By: Nikita Mandhani
When I boarded the aircraft from Singapore to Bali, I had hundreds of things going on in my mind. I was alone. I had hired a driver in Bali who wasn’t taking my calls. I had no clue about the exact location of the hotel I had booked. I was going to step into an entirely new country where I wasn’t acquainted with even a single person. However, I felt convinced that I’d make it work, eventually.
When you travel, you create a lot of stories that remain with you forever. Today, I’ll share one such incident as I write this post. On the second day of my tour, I was supposed to shift from the hotel I had booked (in Seminyak) to a home-stay in Ubud. Ubud and Seminyak are two parts of Bali and it takes about 2 hours of travel time to go from one to the other.
Though I was supposed to check-in during the afternoon, I postponed it since I was busy visiting the attractions with a driver I had hired at the airport at the last minute (because the first one didn’t appear so I just had to trust my instincts and find someone who seemed even a tad reliable). I finally reached the home-stay at about 9:30 pm and I was petrified. Why I say so is because the place looked creepy. The roads were empty and it was quite murky out there. There was no restaurant in sight and the hosts were already half-asleep. I went into my room and sat alone trying to figure out how to go out for dinner.
I wouldn’t say I am too frightened usually but then I was used to the spectacle of busy streets and people around. What I saw that night was nothing close to a ‘comfortable’ vision. And yet I moved out because I was dying of hunger. It was about 10:15 by this time and I tried walking in just any random direction. Google Maps also didn’t seem as cooperative because all decent places to eat appeared too far to walk down to.
After a few minutes, a car stopped somewhere close to where I was standing. A white lady stepped out and obviously I couldn’t guess her nationality (I am really not being racist here but I had to mention this because she was white and I am not). I just looked at her, pointed to my home-stay and asked- ‘Do you stay here?’ She said- ‘No, my house is somewhere in the basement apartment nearby.’ I asked her if there was any good place in the area where I could get my dinner. She told me that it was too dark for me to walk down too far and there was nothing nearby. However, she smiled and said- ‘You can come with me to my house. I have got a few take-away restaurant menus and phone numbers and may be they’d do home delivery as well. But, we better hurry up because it’s already late.’ I accepted and followed her to her charming residence.

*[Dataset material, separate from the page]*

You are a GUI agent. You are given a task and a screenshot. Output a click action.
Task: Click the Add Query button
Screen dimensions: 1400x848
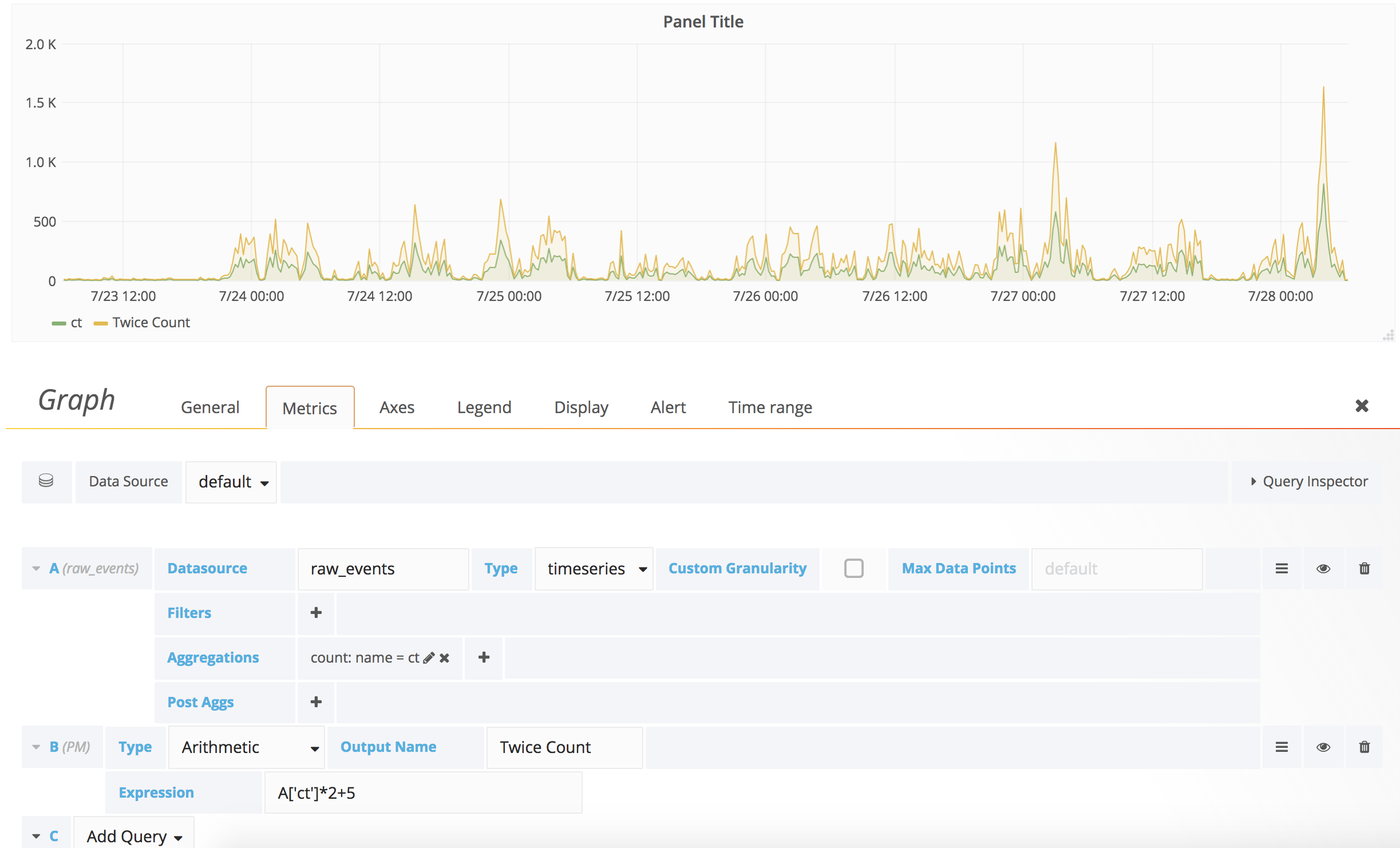134,836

She showed me over, pulled out a chair for me in the kitchen and the two of us began our hunt for food. We called approximately four restaurants before we discovered one at last that was okay about delivering food that late in the night. She ordered some spinach and mushroom ravioli for me and gave them the address of my home stay. This lady is an American healer who had changed her base and shifted to Bali about two years ago. She has an adorable little son and a few friends in the town. However, what really moved me was her compassion and jovial disposition because of which I finally got some foodstuff that night.
We talked about my country, my people and my solo expedition. We also conversed about her work, her culture, her past accounts, her boyfriend and her son. She invited me for lunch the next day and also for a spiritual meeting with a Balinese priest. We couldn’t do it because she got busy at work but what really matters is that I found a friend that day. I always look back to those recollections and feel glad for taking the plunge and taking up a journey alone because it helped me make friends. I met people from diverse parts of America, Australia and Russia and they helped me build some striking memories for my travel-diaries.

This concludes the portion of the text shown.